**Entries shown**
------------
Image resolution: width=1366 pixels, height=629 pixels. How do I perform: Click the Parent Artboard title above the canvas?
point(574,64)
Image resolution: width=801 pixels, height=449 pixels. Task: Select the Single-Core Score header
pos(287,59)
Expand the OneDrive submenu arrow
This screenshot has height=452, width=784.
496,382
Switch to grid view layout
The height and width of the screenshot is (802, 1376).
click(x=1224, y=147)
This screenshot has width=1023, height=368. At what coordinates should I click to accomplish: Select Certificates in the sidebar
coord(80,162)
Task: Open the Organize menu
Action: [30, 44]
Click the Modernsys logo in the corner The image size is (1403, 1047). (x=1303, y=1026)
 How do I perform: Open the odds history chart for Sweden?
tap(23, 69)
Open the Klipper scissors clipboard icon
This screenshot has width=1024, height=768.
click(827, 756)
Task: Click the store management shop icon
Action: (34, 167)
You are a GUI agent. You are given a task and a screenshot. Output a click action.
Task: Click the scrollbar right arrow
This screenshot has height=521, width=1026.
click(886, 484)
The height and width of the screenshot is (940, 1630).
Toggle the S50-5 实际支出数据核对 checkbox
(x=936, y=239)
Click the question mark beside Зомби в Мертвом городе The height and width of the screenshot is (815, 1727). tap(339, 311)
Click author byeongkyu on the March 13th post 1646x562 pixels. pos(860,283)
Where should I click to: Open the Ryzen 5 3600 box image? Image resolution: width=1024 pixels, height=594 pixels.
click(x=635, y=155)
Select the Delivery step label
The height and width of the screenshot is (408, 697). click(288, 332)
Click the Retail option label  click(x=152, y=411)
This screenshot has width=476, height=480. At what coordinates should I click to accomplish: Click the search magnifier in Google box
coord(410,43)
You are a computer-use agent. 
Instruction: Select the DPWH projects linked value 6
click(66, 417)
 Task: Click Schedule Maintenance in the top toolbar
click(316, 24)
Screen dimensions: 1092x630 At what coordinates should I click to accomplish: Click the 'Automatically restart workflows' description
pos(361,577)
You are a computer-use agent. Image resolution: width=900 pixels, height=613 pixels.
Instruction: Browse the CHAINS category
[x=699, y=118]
------------
**Work to complete**
The range runs from the line above containing "The height and width of the screenshot is (940, 1630)." to the line containing "Click author byeongkyu", inclusive. Restate those lines word for word and no others.

**Solution**
The height and width of the screenshot is (940, 1630).
Toggle the S50-5 实际支出数据核对 checkbox
(x=936, y=239)
Click the question mark beside Зомби в Мертвом городе The height and width of the screenshot is (815, 1727). tap(339, 311)
Click author byeongkyu on the March 13th post 1646x562 pixels. pos(860,283)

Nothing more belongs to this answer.